Whether the hostages are the same women who sounded the alarm is not publicly known, but they are from the same unit. That they should suffer such intimate brutality because they or their colleagues were ignored ought to haunt the incompetent government of Prime Minister Benjamin Netanyahu and its somnolent security apparatus. Furthermore, Israeli officials have reportedly worried that Hamas would rather kill the women than release them to tell the world of their torment.

At the same time, the UN’s World Health Organization has warned that famine is “almost inevitable,” and reported this week that 10 children in northern Gaza had died of starvation. Israel’s retaliatory strategy of cutting off Gaza’s two million Palestinians from most supplies of food, water, electricity, and medical care has taken a severe toll on health, even as sporadic, inadequate aid shipments and air drops have been permitted. Eventually, famine and disease are expected to cause at least as many casualties as the 30,000 deaths Hamas has reported from Israeli bombing and ground fighting.

Here, too, the unseen impacts are inevitable. Just as post-traumatic stress disorder is a lasting condition for survivors of sexual torture, the cognitive damage to children suffering malnutrition is likely to be lifelong. (Why this is not a routine part of the mainstream media’s war reporting is surprising: Neuroscientists have researched it extensively.)

At critical periods of brain development—especially in last two trimesters of pregnancy and the first two to three years of life—the inadequacy of certain nutrients can inhibit the creation of neurons and synapses, of myelin sheaths and the neurological connections that are essential to reasoning, learning, memory, and behavior in adulthood.

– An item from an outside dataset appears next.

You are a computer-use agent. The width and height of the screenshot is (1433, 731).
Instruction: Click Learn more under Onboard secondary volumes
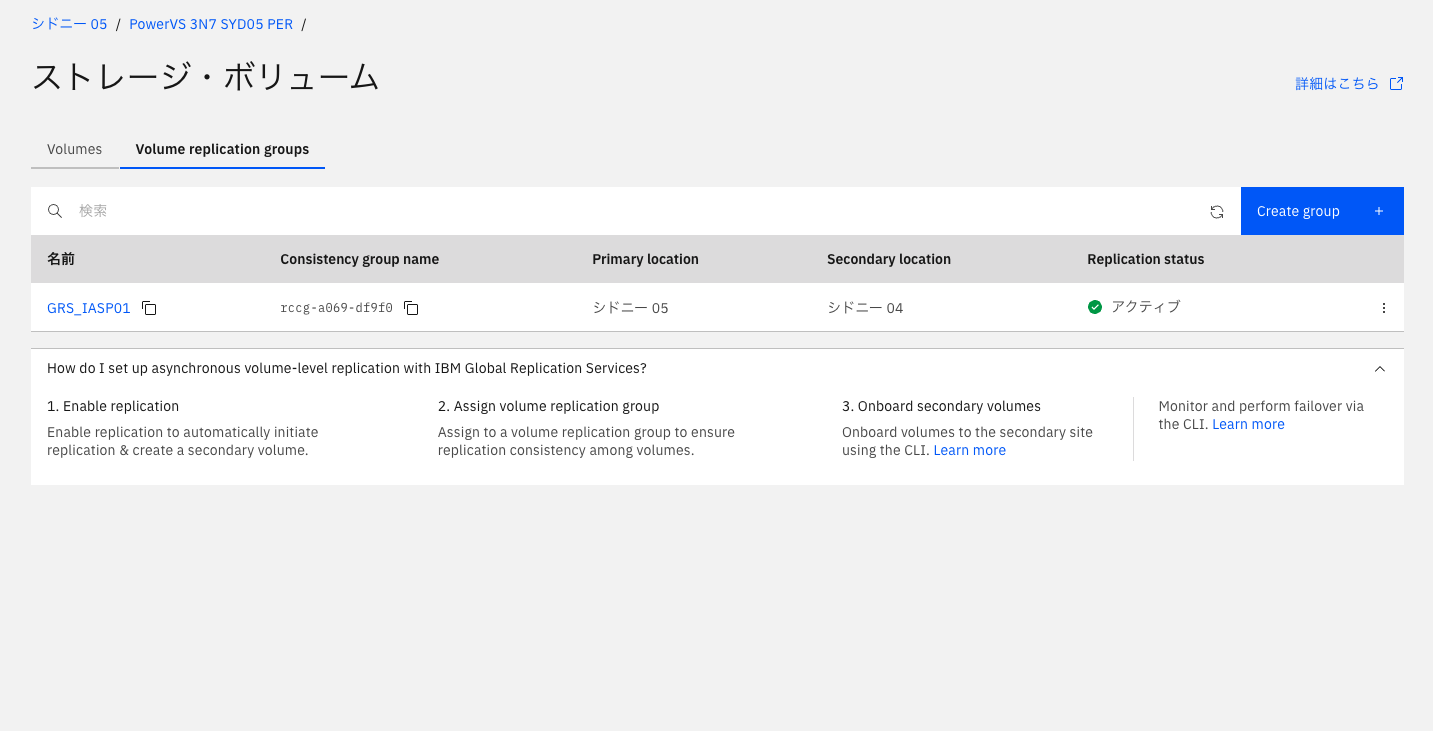pyautogui.click(x=969, y=450)
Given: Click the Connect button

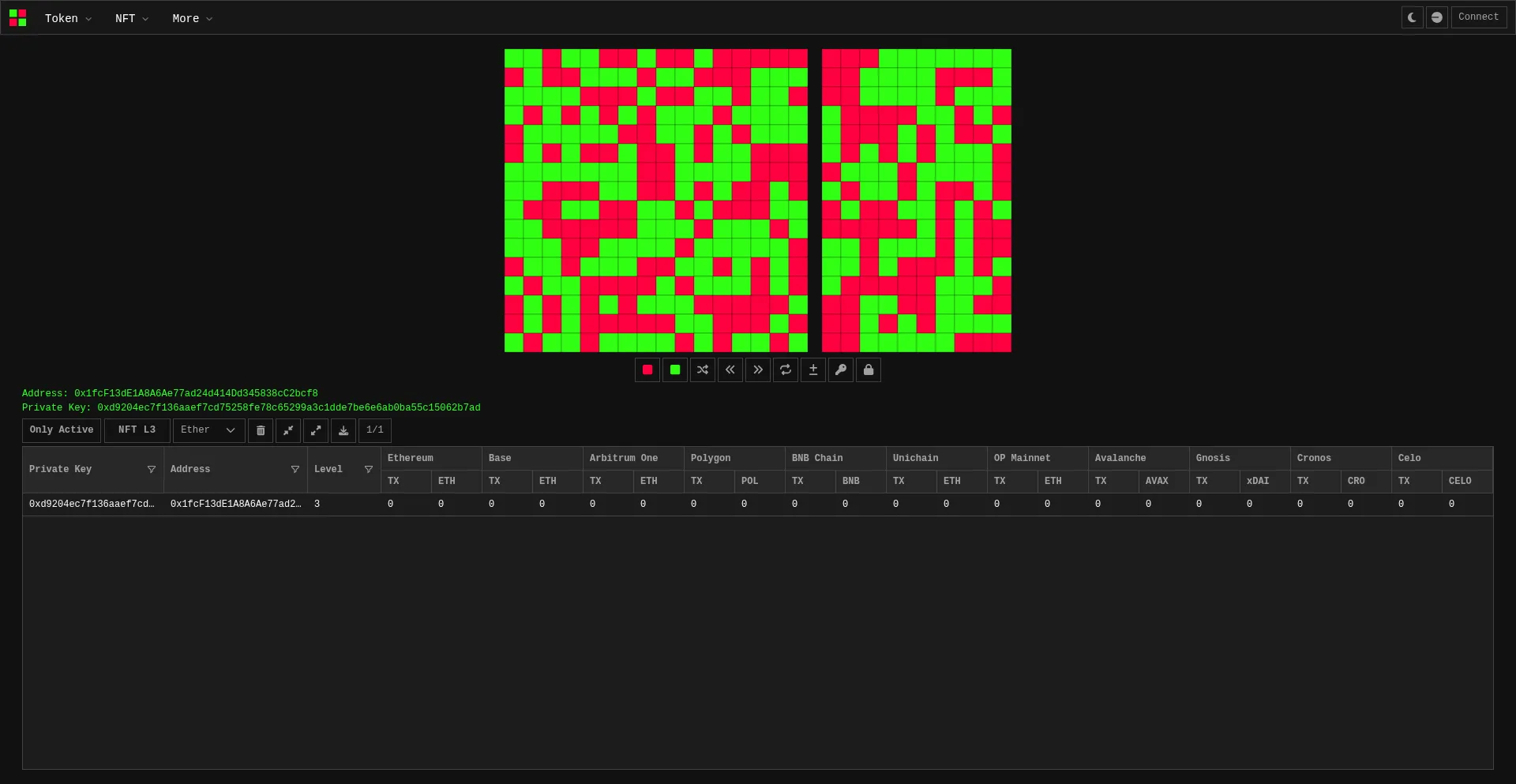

For at least half a century, scientists have been documenting how the developing brain suffers from insufficient iron, iodine, folate, zinc, calcium, magnesium, selenium, and various vitamins, all found in balanced diets of fresh fruits and vegetables, meat, fish, eggs, and dairy products. The finding is made in study after study, including the succinct warning in the Journal of Developmental & Behavioral Pediatrics that, after age two, “the effects of malnutrition on stunting may be irreversible, and some of the functional deficits may become permanent.”

Longitudinal studies have shown the lifelong effects. Seventy-seven infants in Barbados, for example, hospitalized with protein deficiency, then received nutritious food between the ages of one and twelve. Nevertheless, in their thirties, they had compromised “verbal fluency, working memory, processing speed, and visuospatial integration” compared to a healthy group from the same classrooms.

Iron deficiency during pregnancy can cause serious damage to the fetus, even if the child gets adequate iron later. Without enough meat, poultry, fish, spinach, or beans, the mother and child can suffer from anemia, which decreases the formation of the myelin sheath, whose fatty matter insulates nerve cells and helps accelerate nerve conduction. Insufficient iron affects the metabolism in the hippocampus, critical for memory, and can lead to low birth rate, which is associated with cerebral palsy and other neurological problems.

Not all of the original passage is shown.